2011年09月28日

イメージクラシック「森」その2

ブルックナー 交響曲第4番変ホ長調『ロマンティック』より第2楽章

秋の夕暮れの森は寂しい

 まだ紅葉には早いようですが、陽が暮れるのは早く、木々の生い茂った森の中は本当に早く暗くなり、寂しさが漂っています。落ち葉を踏む音だけが暗く静かな森に響きます。それでも森の香りは暖かく生きていて、すべての生き物を抱く巨大な主のように感じます。

 ブルックナー交響曲第4番の第2楽章は寂しくも温かい森を感じさせてくれる音楽です。
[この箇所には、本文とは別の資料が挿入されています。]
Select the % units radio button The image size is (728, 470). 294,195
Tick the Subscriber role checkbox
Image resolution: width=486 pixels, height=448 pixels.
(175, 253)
弱音器をつけた弦楽器が寂しく暗い旋律を歌っていくのですが、不思議と温かいのです。

弦楽器の温もり
木の温もり
ブルックナーの持つ音楽の温もり


いずれもが影響しているように思えます。この第2楽章はブルックナーの美しい緩徐楽章の中では、目立たない存在ですが、この「暗くて深い森」を思わせる独特の音色は他の交響曲にはないものです。静かな森は、やがて行進を始め、自然を讃えます。自然の讃美の後は再び静かさが戻り、小鳥の声等も聞こえますが、次第に森は闇に包まれていきます。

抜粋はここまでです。